The law required every settlement of more than 50 families to appoint a teacher to provide instruction in the Puritan version of the three R’s: reading, writing, and religion. Towns with more than 100 families had to set up a “grammar schoole*,” where emphasis was put on the education of boys of “hopeful promise,” who studied Latin, Greek, and literature in preparation for college. Girls, on the other hand, were rarely allowed above the primary level for fear that they might lose their wits if exposed to too much reading and thinking.
If a town lacked a schoolhouse, classes could be held in the meetinghouse. Teachers were paid a meager stipend, supplied with produce, and if not resident of the town, were “boarded around” with townsfolk.
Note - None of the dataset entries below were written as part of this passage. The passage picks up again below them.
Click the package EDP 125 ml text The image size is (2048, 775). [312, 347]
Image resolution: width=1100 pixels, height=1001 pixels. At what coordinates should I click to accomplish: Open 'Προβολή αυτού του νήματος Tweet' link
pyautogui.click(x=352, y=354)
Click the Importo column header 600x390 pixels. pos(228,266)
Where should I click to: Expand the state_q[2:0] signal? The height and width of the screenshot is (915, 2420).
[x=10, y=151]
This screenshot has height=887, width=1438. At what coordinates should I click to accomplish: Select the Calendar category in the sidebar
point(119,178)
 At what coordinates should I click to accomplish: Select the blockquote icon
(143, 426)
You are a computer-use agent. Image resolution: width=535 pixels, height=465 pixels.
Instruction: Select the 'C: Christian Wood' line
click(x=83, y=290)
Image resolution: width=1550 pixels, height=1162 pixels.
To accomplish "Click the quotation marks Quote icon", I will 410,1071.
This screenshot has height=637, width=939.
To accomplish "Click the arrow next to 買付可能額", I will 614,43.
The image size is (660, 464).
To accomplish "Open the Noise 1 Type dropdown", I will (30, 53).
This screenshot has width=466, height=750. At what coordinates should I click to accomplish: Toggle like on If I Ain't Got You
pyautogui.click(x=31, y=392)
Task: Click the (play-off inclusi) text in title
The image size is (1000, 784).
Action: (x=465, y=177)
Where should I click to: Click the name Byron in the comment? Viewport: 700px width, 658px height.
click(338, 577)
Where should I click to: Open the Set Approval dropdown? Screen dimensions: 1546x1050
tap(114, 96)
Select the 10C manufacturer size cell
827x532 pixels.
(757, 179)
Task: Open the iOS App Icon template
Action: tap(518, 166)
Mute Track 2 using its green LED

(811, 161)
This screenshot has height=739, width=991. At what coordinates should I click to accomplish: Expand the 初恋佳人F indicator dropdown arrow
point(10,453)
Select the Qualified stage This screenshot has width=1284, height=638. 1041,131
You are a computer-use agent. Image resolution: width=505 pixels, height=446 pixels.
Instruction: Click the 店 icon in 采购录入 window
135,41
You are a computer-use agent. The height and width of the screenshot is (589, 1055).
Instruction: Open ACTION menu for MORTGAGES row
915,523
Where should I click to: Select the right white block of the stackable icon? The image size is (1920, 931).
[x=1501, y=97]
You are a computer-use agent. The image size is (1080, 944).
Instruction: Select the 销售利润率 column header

Families were also expected to provide wood for the school’s stove – a task that was often neglected until a child came home and complained of shivering through the day in the wintriest corner of the drafty room.
The daily routine was tied to the sun’s cycle. During most of the year the day began at 7:00 A.M. and ended sometime between 5:00 and 9:00 P.M. with a two-hour break. In winter months the schedule ran from 8:00 A.M. to 4:00 P.M.
Primitive and simple though the system was, children who spent even two or three years in these schools did learn enough to become familiar with the laws of the land – and to keep the “ould* deluder” at bay.